- _Tasks to perform_:
A: Decide whether each statement agrees with the course slides below, answering yes or no and quoting the words from the slides that settle it: (i) the course is taught in 2023 Semester 2; (ii) the Pérez paper on the reading list dates from 2015; (iii) the blank symbol of a Turing machine is also called the empty cell.
B: According to the course slides below, what does the abbreviation CoSt stand for?

- _Source text_:
DATA473
Algorithms in Data Science
2023 Semester 2
Literature, resources
- YouTube
- These slides
- Complementary (rapidly evolving) lecture notes
- Tim Roughgarden: Algorithms Illuminated
- Papers including these that we will use:
- Siegelmann, On the computational power of neural nets, 1992
- Kaiser, Neural GPUs Learn Algorithms, 2015
- Zhou, Universality of deep convolutional neural networks, 2020
- Pérez, Attention is Turing complete, 2021
- Mankowitz, Faster Sorting Algorithms, 2023
![]()
ML = Machine Learning
CoSt = Computational Statistics
AS = Applied Statistics
![]()
Garey and Johnson. Computers and Intractability. 1979
Why biological data science?
Because the skills are highly transferable:
- Scale
- Heterogeneity
- Visualisation and communication
- High-performance computing
Why is it suddenly a thing?
Finite state automata
Lecture 2: Turing machines
A Turing machine, $M$, consists of:
- A finite set $\Gamma$ called the alphabet (or tape symbols)
- A finite set $Q$ of states
- A distinguished state $q_0 \in Q$ called the starting state
- A subset $F \subseteq Q$ of halting states
- A distinguished symbol $\beta \in \Gamma$ called the blank symbol (or the empty cell)
- A partial function $F: (Q \setminus F) \times \Gamma \to Q \times \Gamma \times \{L, R, \varnothing\}$
called the programme
The programme of a Turing machine $M$ terminates if $M$ reaches a state $q \in F$.

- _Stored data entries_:
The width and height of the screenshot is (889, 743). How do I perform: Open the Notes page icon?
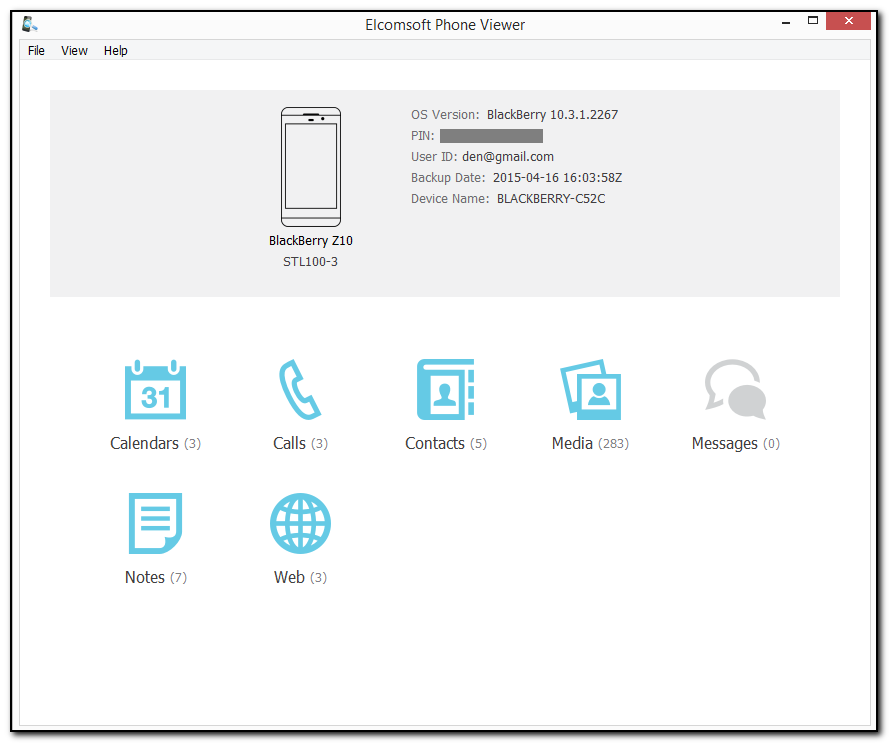pyautogui.click(x=155, y=523)
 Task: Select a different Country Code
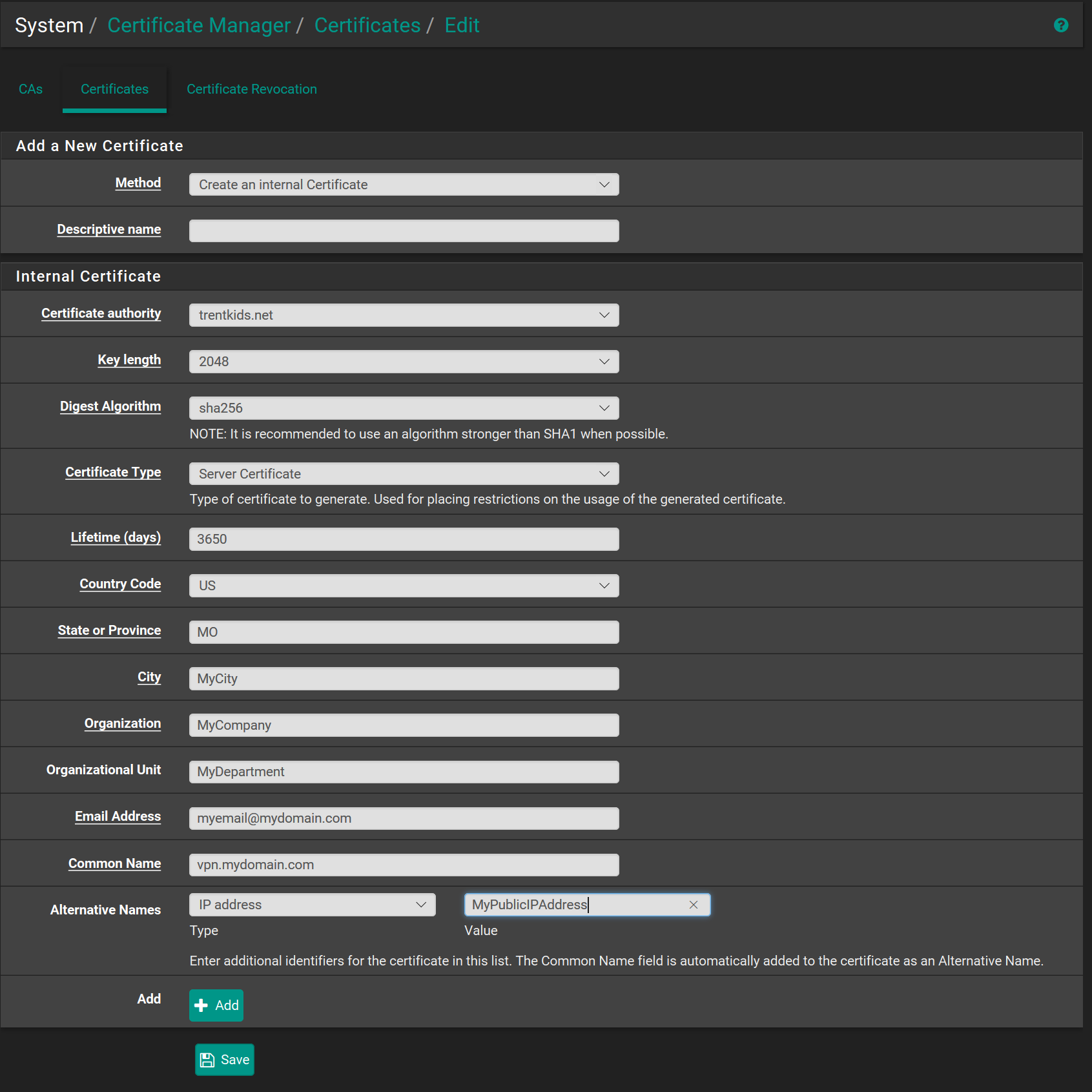click(x=404, y=586)
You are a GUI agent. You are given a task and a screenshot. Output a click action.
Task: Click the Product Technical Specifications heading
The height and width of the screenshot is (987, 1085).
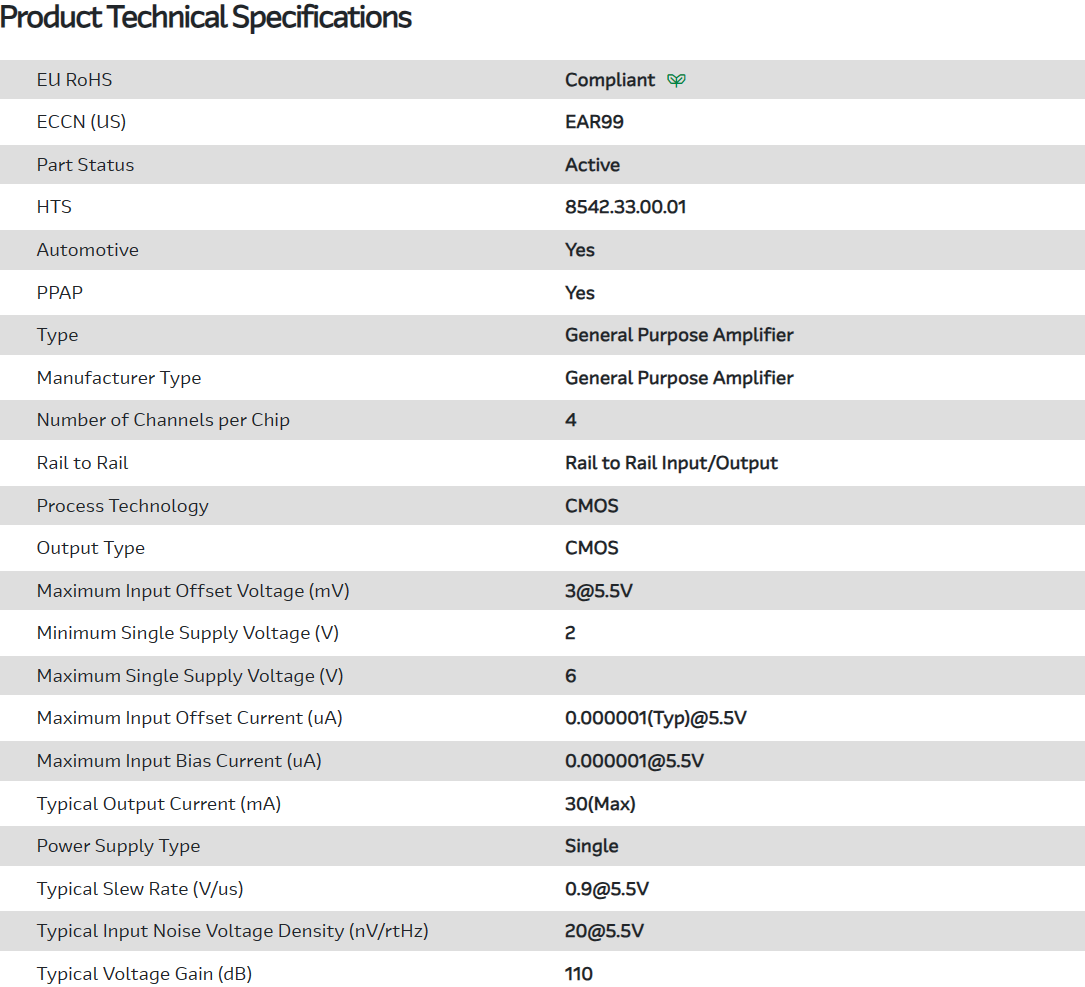coord(206,18)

- _Task responses_:
A:
(i) Yes: "2023 Semester 2".
(ii) No: "Pérez, Attention is Turing complete, 2021".
(iii) Yes: "called the blank symbol (or the empty cell)".

B: Computational Statistics.